▸ PROBLEM REQUIREMENTS: Search term "This": copy each line of the data containing it.

▸ MATERIAL SUPPLIED:
*** Block opens ***
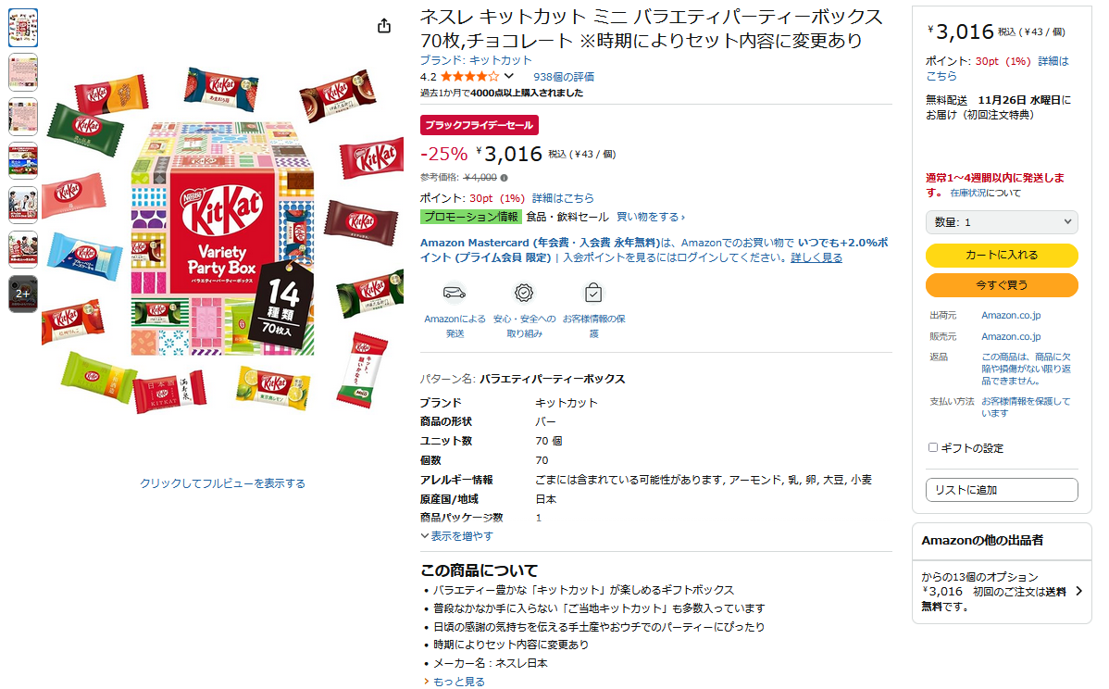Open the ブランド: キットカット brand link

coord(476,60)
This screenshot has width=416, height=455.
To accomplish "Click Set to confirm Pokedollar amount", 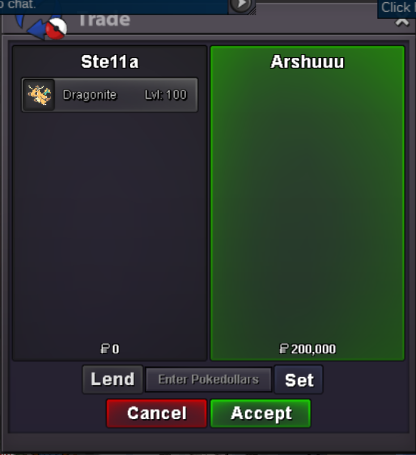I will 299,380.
*** Block closes ***
*** Block opens ***
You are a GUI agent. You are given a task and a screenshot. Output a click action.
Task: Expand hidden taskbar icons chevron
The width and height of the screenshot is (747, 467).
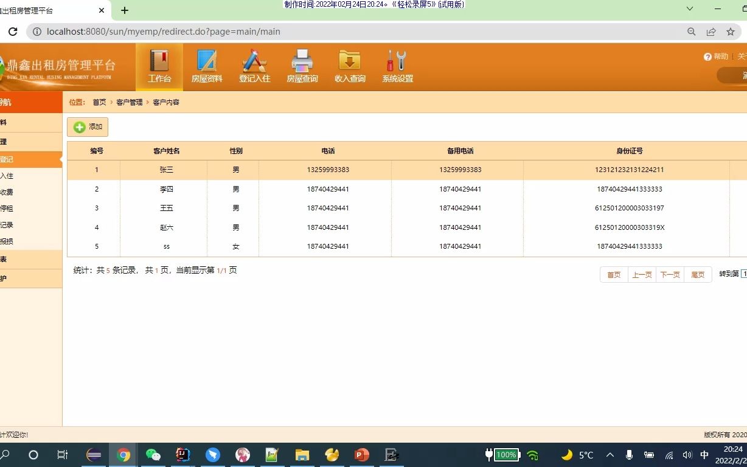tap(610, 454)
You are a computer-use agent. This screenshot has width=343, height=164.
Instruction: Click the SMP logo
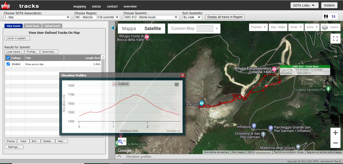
*** Block closes ***
*** Block opens ***
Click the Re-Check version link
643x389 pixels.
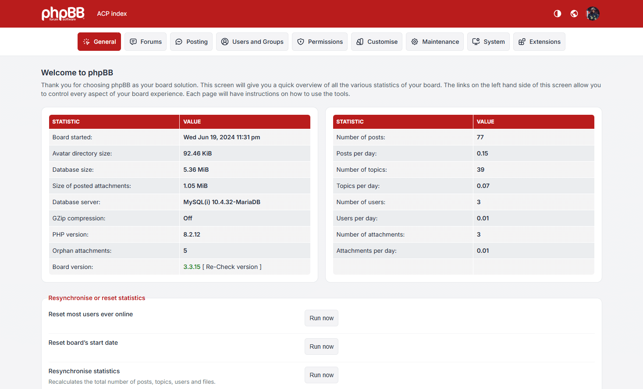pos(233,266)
*** Block closes ***
▸ SOLVED EXERCISE:
This screenshot has width=416, height=455.
You are a computer-use agent. This screenshot has width=343, height=164.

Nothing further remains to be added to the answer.